* _Record extracts_

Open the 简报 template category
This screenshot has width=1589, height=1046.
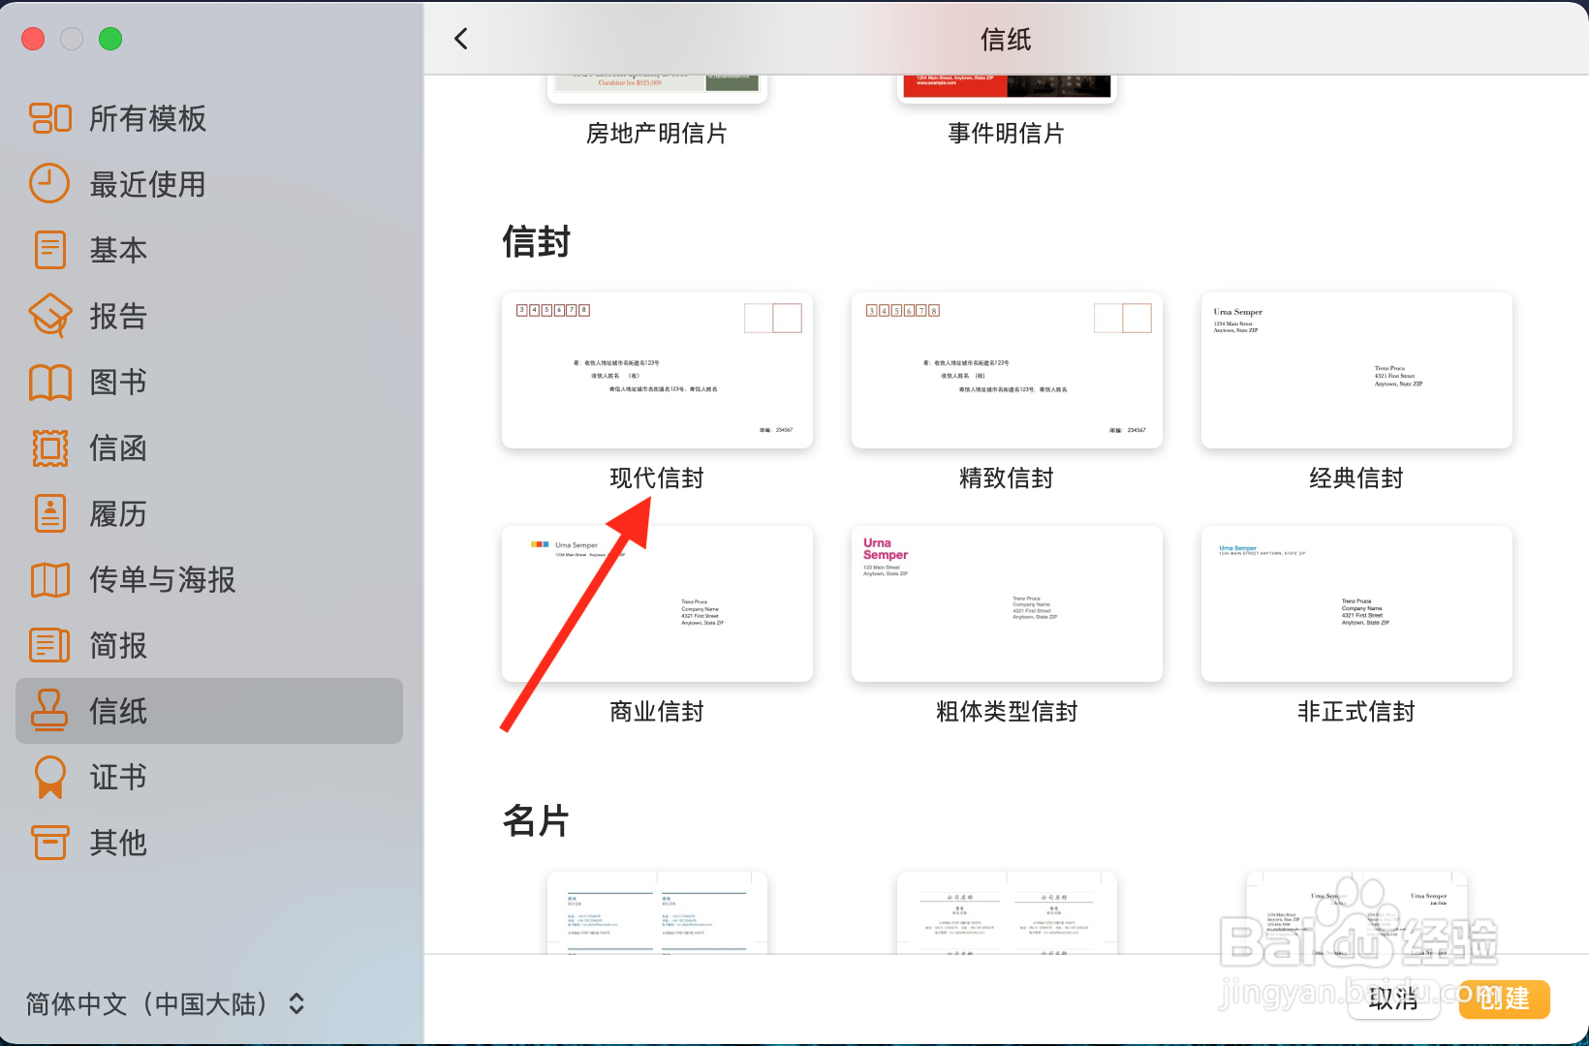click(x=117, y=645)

---

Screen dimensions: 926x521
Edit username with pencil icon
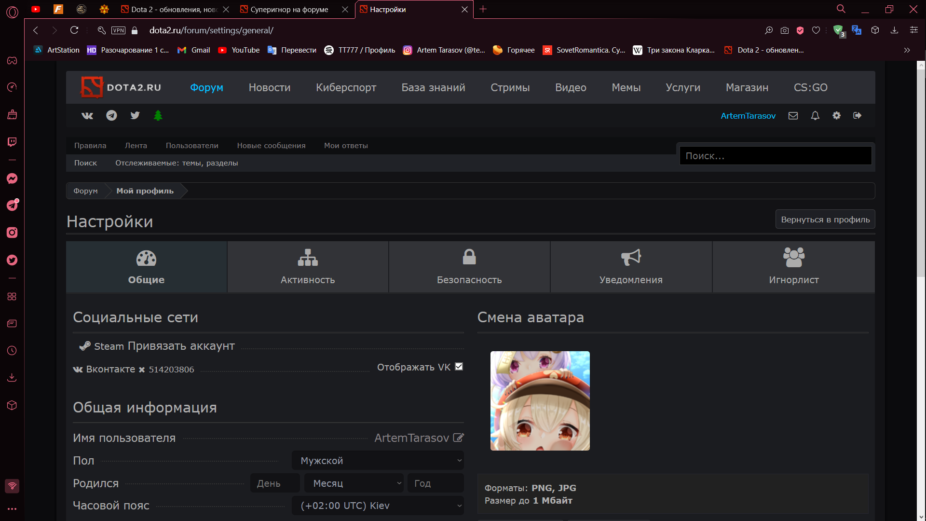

* _About this task_
Everything from the line containing "Screen dimensions: 926x521" through the line containing "Edit username with pencil icon" in the material above should be retyped exactly, both ends included, and nothing more.

* _Task result_
Screen dimensions: 926x521
Edit username with pencil icon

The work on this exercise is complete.